## WORK ORDER
Without the pictures, copy the entries below word for word.

## DATA SHOWN
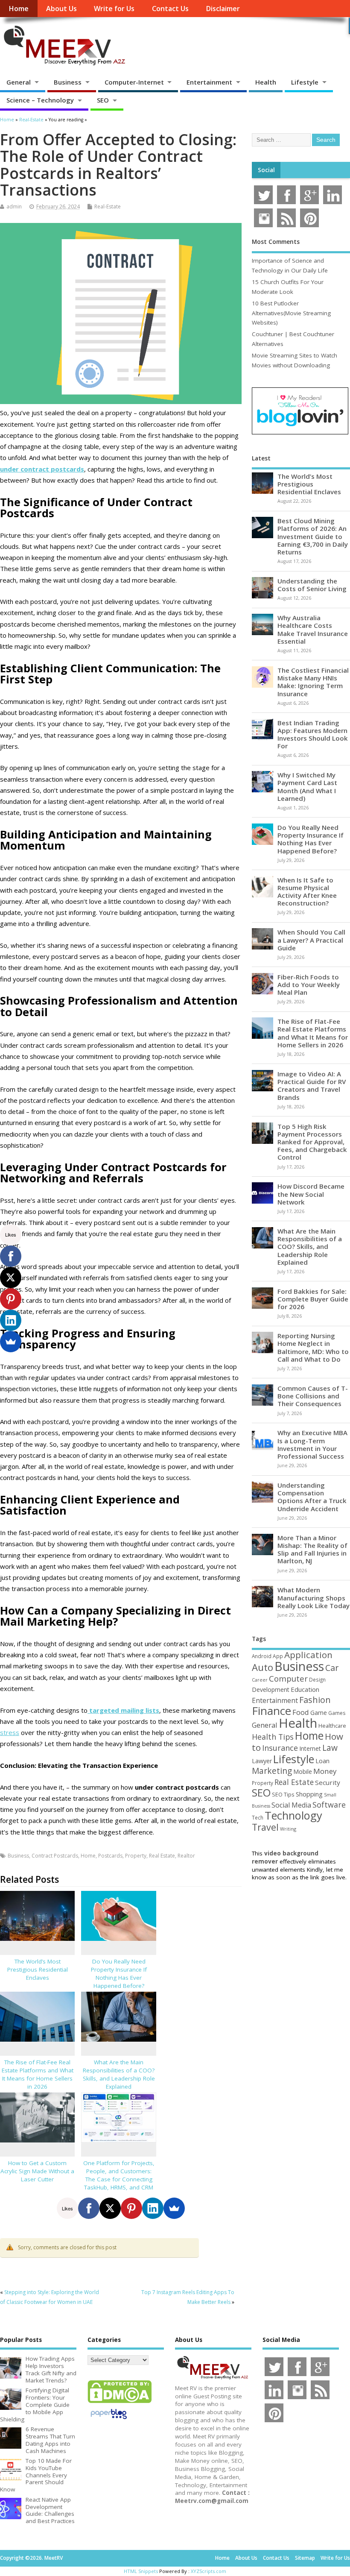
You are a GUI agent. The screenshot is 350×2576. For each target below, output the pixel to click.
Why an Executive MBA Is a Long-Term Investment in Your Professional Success (312, 1444)
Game (318, 1713)
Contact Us (170, 8)
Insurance (280, 1748)
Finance (271, 1710)
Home (19, 8)
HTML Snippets (141, 2571)
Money (325, 1771)
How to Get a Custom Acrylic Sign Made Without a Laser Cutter (37, 2171)
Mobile (302, 1771)
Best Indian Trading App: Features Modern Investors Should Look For (312, 734)
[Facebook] (88, 2208)
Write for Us (114, 8)
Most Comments (276, 242)
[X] (110, 2208)
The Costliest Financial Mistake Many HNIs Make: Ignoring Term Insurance (313, 682)
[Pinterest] (131, 2208)
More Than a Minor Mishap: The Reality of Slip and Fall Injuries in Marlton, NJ (312, 1549)
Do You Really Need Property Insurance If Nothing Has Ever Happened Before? (119, 1974)
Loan (322, 1760)
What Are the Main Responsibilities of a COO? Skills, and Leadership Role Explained (119, 2074)
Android (261, 1656)
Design (317, 1679)
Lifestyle (304, 82)
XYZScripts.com (208, 2571)
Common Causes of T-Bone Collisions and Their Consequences (312, 1396)
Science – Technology (40, 100)
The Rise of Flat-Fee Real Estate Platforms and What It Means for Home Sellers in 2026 (37, 2074)
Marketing (272, 1770)
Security (327, 1782)
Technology (293, 1815)
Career (260, 1680)
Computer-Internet (134, 82)
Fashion (315, 1700)
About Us (61, 8)
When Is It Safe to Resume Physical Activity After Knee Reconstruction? (307, 892)
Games (336, 1713)
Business (68, 82)
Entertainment (209, 82)
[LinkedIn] (152, 2208)
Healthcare (332, 1725)
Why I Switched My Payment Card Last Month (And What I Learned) (307, 787)
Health (265, 82)
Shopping (309, 1794)
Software (329, 1804)
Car (331, 1667)
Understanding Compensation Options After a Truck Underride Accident (312, 1497)
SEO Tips (283, 1794)
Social (266, 170)
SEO (103, 100)
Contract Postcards (55, 1855)
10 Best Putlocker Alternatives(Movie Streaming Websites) (291, 312)
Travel (265, 1827)
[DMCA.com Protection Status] (120, 2403)
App (278, 1656)
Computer (288, 1678)
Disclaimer (223, 8)
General (18, 82)
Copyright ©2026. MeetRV (31, 2557)
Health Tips (273, 1737)
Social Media (291, 1805)
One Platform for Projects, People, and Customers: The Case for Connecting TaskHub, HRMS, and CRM (119, 2175)
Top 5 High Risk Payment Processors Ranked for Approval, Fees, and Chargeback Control (312, 1142)
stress (9, 1732)
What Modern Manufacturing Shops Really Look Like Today (313, 1597)
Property (135, 1855)
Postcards (110, 1855)
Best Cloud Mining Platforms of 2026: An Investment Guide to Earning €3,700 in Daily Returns (312, 536)
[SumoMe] (174, 2208)
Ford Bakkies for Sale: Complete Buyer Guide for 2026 (312, 1299)
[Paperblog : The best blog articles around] (109, 2420)
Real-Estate (107, 206)
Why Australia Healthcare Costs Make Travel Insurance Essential (312, 629)
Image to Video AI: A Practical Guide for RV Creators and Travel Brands (311, 1086)
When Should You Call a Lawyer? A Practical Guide (311, 940)
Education (305, 1689)
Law (330, 1747)
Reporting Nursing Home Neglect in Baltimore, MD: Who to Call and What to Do (313, 1347)
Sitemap (305, 2557)
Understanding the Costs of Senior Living (312, 585)
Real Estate (162, 1855)
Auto (262, 1667)
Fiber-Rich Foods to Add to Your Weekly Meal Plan (308, 984)
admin (14, 206)
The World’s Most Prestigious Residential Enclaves (37, 1969)
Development (270, 1689)
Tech (257, 1817)
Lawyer (262, 1761)
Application (308, 1655)
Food (300, 1712)
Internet (310, 1748)
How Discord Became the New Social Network (310, 1194)
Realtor (186, 1855)
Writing (288, 1829)
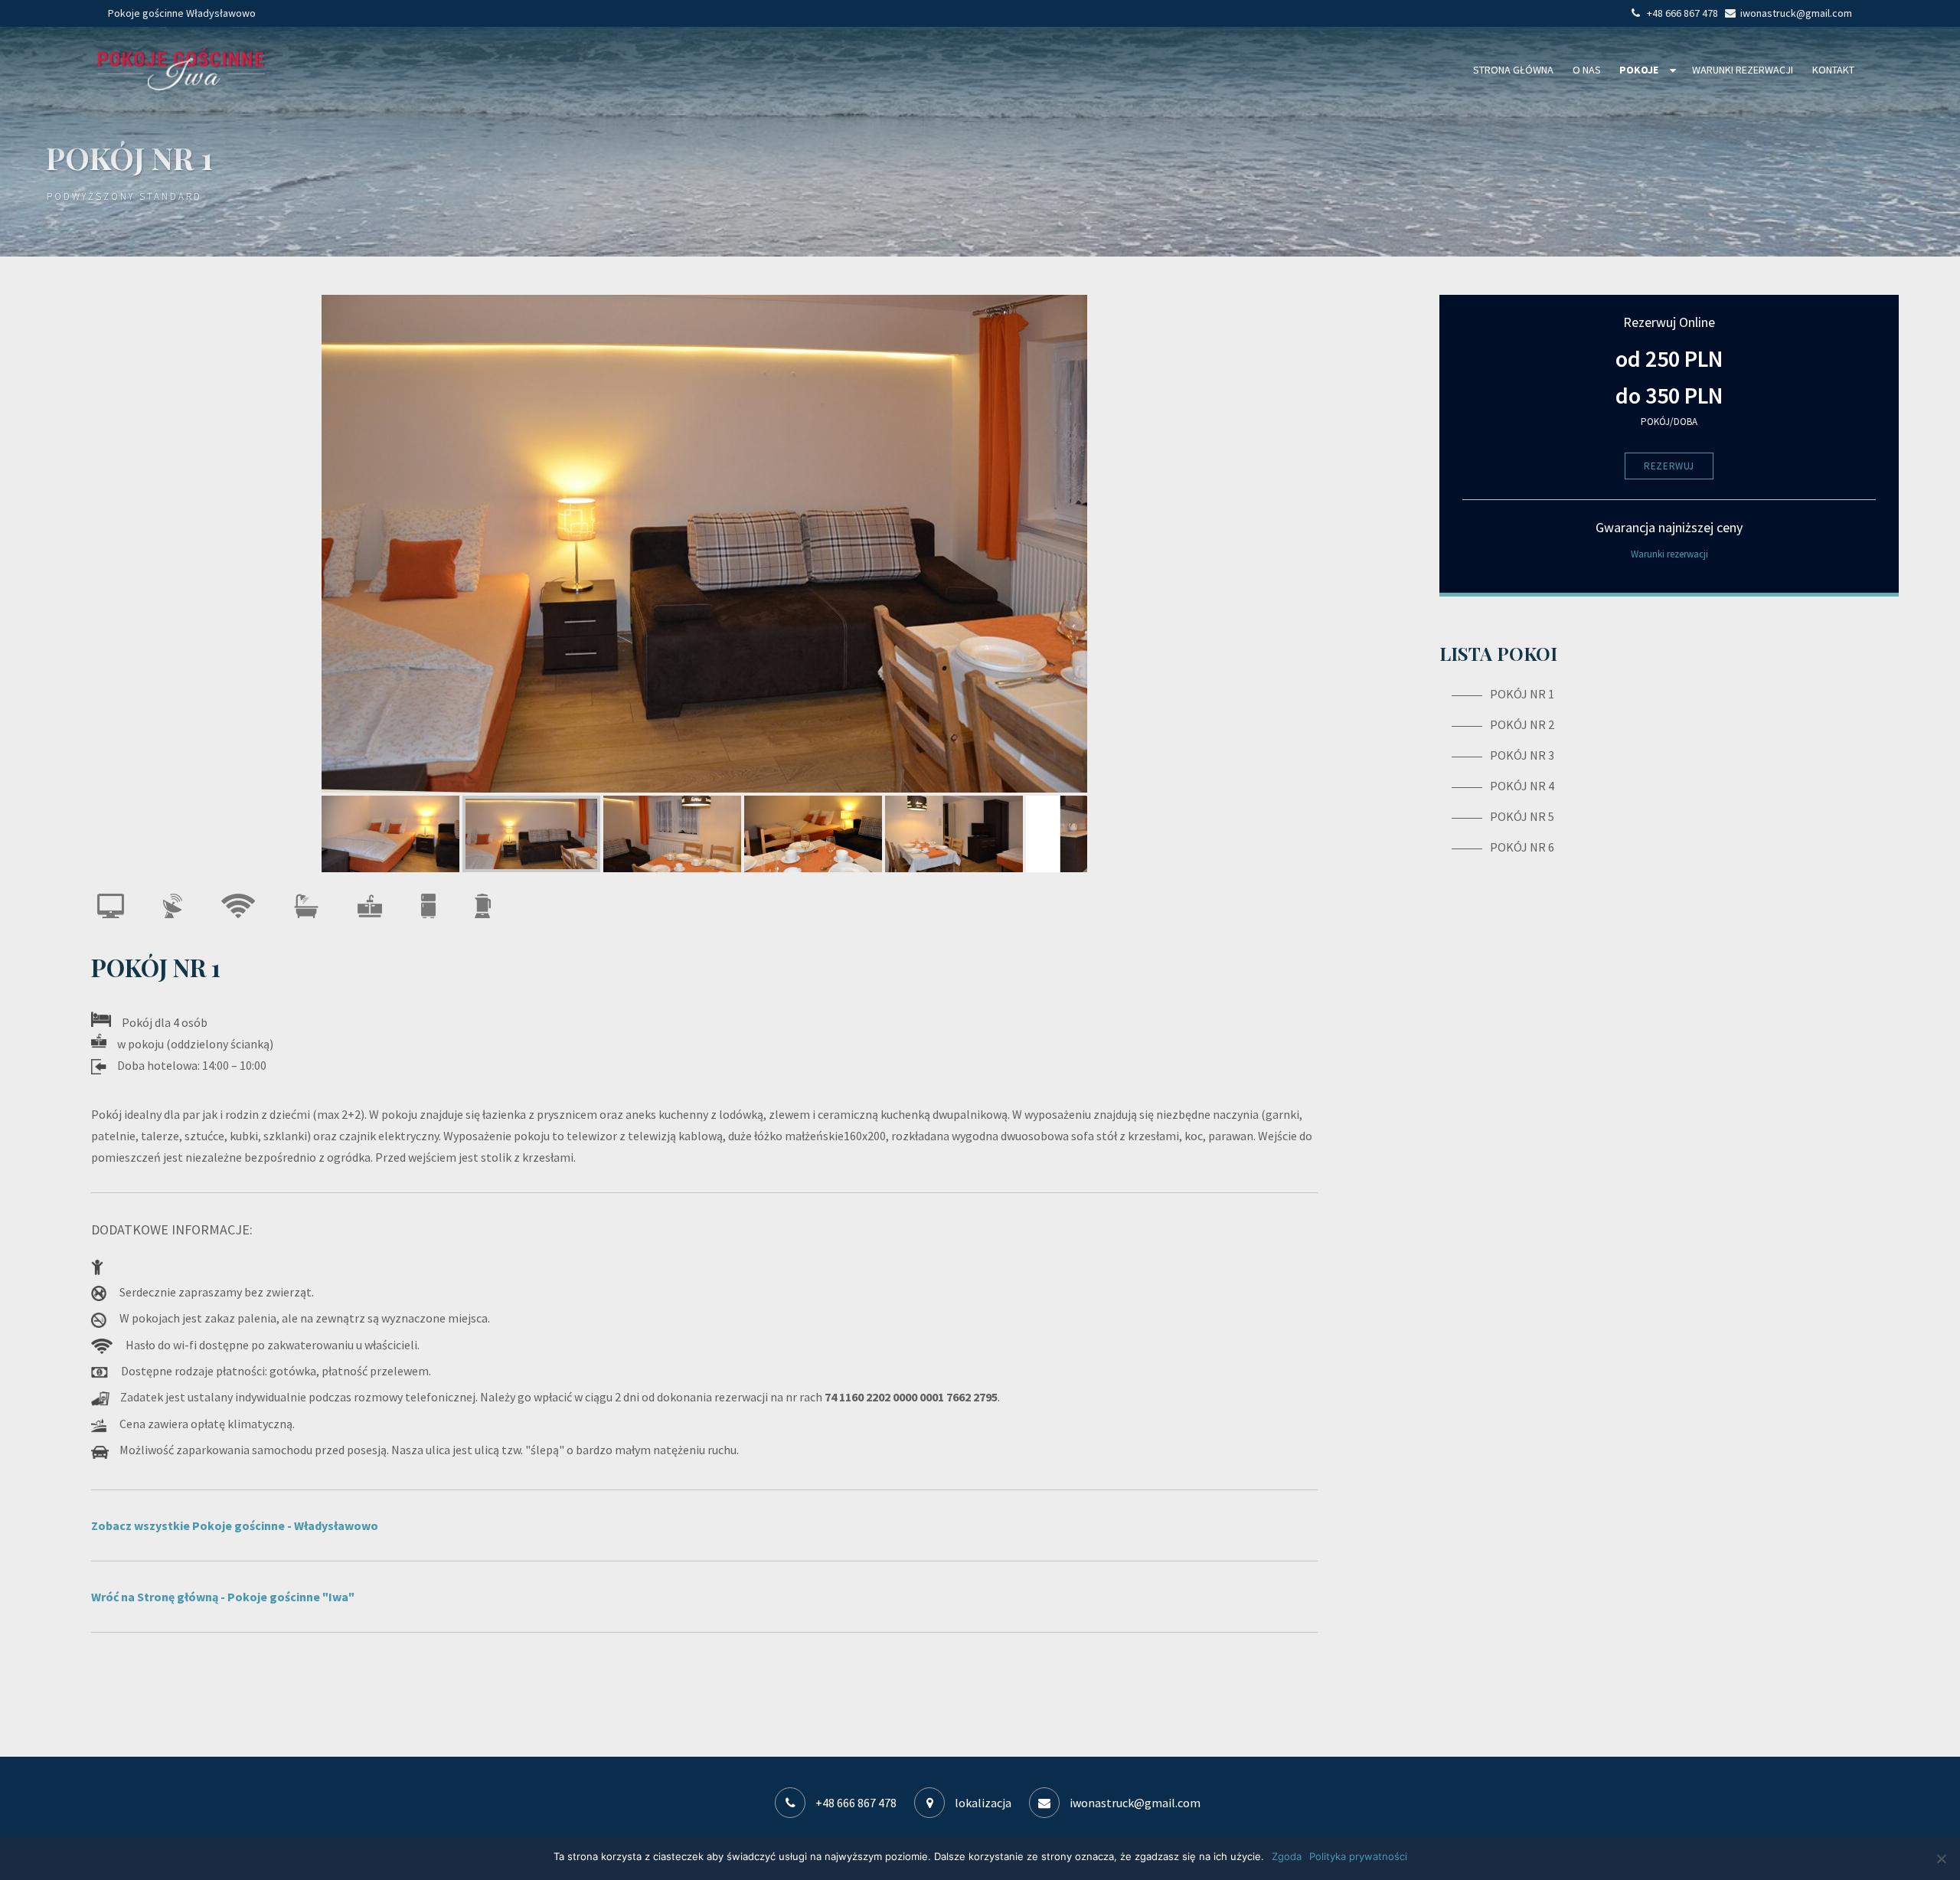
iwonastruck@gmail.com (1133, 1802)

## PROBLEM SOLUTION
You are a GUI agent. The screenshot is 350×2576. For each target below, output the pixel to click.
Why an Executive MBA Is a Long-Term Investment in Your Professional Success (312, 1444)
Game (318, 1713)
Contact Us (170, 8)
Insurance (280, 1748)
Finance (271, 1710)
Home (19, 8)
HTML Snippets (141, 2571)
Money (325, 1771)
How to Get a Custom Acrylic Sign Made Without a Laser Cutter (37, 2171)
Mobile (302, 1771)
Best Indian Trading App: Features Modern Investors Should Look For (312, 734)
[Facebook] (88, 2208)
Write for Us (114, 8)
Most Comments (276, 242)
[X] (110, 2208)
The Costliest Financial Mistake Many HNIs Make: Ignoring Term Insurance (313, 682)
[Pinterest] (131, 2208)
More Than a Minor Mishap: The Reality of Slip and Fall Injuries in Marlton, NJ (312, 1549)
Do You Really Need Property Insurance If Nothing Has Ever Happened Before? (119, 1974)
Loan (322, 1760)
What Are the Main Responsibilities of a COO? Skills, and Leadership Role Explained (119, 2074)
Android (261, 1656)
Design (317, 1679)
Lifestyle (304, 82)
XYZScripts.com (208, 2571)
Common Causes of T-Bone Collisions and Their Consequences (312, 1396)
Science – Technology (40, 100)
The Rise of Flat-Fee Real Estate Platforms and What It Means for Home Sellers in 2026 (37, 2074)
Marketing (272, 1770)
Security (327, 1782)
Technology (293, 1815)
Career (260, 1680)
Computer-Internet (134, 82)
Fashion (315, 1700)
About Us (61, 8)
When Is It Safe to Resume Physical Activity After Knee Reconstruction? (307, 892)
Games (336, 1713)
Business (68, 82)
Entertainment (209, 82)
[LinkedIn] (152, 2208)
Healthcare (332, 1725)
Why I Switched My Payment Card Last Month (And What I Learned) (307, 787)
Health (265, 82)
Shopping (309, 1794)
Software (329, 1804)
Car (331, 1667)
Understanding Compensation Options After a Truck Underride Accident (312, 1497)
SEO Tips (283, 1794)
Social (266, 170)
SEO (103, 100)
Contract Postcards (55, 1855)
10 Best Putlocker Alternatives(Movie Streaming Websites) (291, 312)
Travel (265, 1827)
[DMCA.com Protection Status] (120, 2403)
App (278, 1656)
Computer (288, 1678)
Disclaimer (223, 8)
General (18, 82)
Copyright ©2026. MeetRV (31, 2557)
Health Tips (273, 1737)
Social Media (291, 1805)
One Platform for Projects, People, and Customers: The Case for Connecting TaskHub, HRMS, and CRM (119, 2175)
Top 5 High Risk Payment Processors Ranked for Approval, Fees, and Chargeback Control (312, 1142)
stress (9, 1732)
What Modern Manufacturing Shops Really Look Like Today (313, 1597)
Property (135, 1855)
Postcards (110, 1855)
Best Cloud Mining Platforms of 2026: An Investment Guide to Earning €3,700 in Daily Returns (312, 536)
[SumoMe] (174, 2208)
Ford Bakkies for Sale: Complete Buyer Guide for 2026 (312, 1299)
[Paperblog : The best blog articles around] (109, 2420)
Real-Estate (107, 206)
Why Australia Healthcare Costs Make Travel Insurance Essential (312, 629)
Image to Video AI: A Practical Guide for RV Creators and Travel Brands (311, 1086)
When Should You Call a Lawyer? A Practical Guide (311, 940)
Education (305, 1689)
Law (330, 1747)
Reporting Nursing Home Neglect in Baltimore, MD: Who to Call and What to Do (313, 1347)
Sitemap (305, 2557)
Understanding the Costs of Senior Living (312, 585)
Real Estate (162, 1855)
Auto (262, 1667)
Fiber-Rich Foods to Add to Your Weekly Meal Plan (308, 984)
admin (14, 206)
The World’s Most Prestigious Residential Enclaves (37, 1969)
Development (270, 1689)
Tech (257, 1817)
Lawyer (262, 1761)
Application (308, 1655)
Food (300, 1712)
Internet (310, 1748)
How Discord Became the New Social Network (310, 1194)
Realtor (186, 1855)
Writing (288, 1829)
iwonastruck@gmail.com (1133, 1802)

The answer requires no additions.